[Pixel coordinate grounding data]

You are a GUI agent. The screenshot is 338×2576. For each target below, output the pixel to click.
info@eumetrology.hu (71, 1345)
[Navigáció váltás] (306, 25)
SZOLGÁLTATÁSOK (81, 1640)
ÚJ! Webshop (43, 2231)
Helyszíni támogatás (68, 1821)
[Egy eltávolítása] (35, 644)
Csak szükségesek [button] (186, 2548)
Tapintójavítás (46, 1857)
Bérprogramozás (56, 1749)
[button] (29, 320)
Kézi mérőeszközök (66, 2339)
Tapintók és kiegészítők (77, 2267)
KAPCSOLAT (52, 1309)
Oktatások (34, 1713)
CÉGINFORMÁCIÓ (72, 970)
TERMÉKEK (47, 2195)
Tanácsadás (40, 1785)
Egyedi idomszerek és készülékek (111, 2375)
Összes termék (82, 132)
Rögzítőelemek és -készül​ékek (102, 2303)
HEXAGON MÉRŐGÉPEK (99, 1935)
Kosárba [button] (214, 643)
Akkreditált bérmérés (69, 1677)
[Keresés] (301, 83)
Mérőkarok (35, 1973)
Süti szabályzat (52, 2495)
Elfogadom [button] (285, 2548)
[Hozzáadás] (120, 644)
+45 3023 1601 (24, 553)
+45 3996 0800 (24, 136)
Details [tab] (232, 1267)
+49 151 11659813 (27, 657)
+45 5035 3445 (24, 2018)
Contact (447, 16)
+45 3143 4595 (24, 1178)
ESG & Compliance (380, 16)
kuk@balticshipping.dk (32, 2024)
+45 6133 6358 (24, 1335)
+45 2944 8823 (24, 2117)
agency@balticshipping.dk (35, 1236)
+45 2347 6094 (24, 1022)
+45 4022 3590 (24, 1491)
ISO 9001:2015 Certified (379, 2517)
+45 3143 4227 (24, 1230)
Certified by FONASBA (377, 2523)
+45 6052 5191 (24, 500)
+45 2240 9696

__Work item__
All of the entries above need to be reproduced verbatim.

__Solution to this exercise__
You are a GUI agent. The screenshot is 338×2576. For each target below, output the pixel to click.
info@eumetrology.hu (71, 1345)
[Navigáció váltás] (306, 25)
SZOLGÁLTATÁSOK (81, 1640)
ÚJ! Webshop (43, 2231)
Helyszíni támogatás (68, 1821)
[Egy eltávolítása] (35, 644)
Csak szükségesek [button] (186, 2548)
Tapintójavítás (46, 1857)
Bérprogramozás (56, 1749)
[button] (29, 320)
Kézi mérőeszközök (66, 2339)
Tapintók és kiegészítők (77, 2267)
KAPCSOLAT (52, 1309)
Oktatások (34, 1713)
CÉGINFORMÁCIÓ (72, 970)
TERMÉKEK (47, 2195)
Tanácsadás (40, 1785)
Egyedi idomszerek és készülékek (111, 2375)
Összes termék (82, 132)
Rögzítőelemek és -készül​ékek (102, 2303)
HEXAGON MÉRŐGÉPEK (99, 1935)
Kosárba [button] (214, 643)
Akkreditált bérmérés (69, 1677)
[Keresés] (301, 83)
Mérőkarok (35, 1973)
Süti szabályzat (52, 2495)
Elfogadom [button] (285, 2548)
[Hozzáadás] (120, 644)
+45 3023 1601 (24, 553)
+45 3996 0800 (24, 136)
Details [tab] (232, 1267)
+49 151 11659813 (27, 657)
+45 5035 3445 (24, 2018)
Contact (447, 16)
+45 3143 4595 (24, 1178)
ESG & Compliance (380, 16)
kuk@balticshipping.dk (32, 2024)
+45 6133 6358 (24, 1335)
+45 2944 8823 (24, 2117)
agency@balticshipping.dk (35, 1236)
+45 2347 6094 (24, 1022)
+45 4022 3590 (24, 1491)
ISO 9001:2015 Certified (379, 2517)
+45 3143 4227 (24, 1230)
Certified by FONASBA (377, 2523)
+45 6052 5191 (24, 500)
+45 2240 9696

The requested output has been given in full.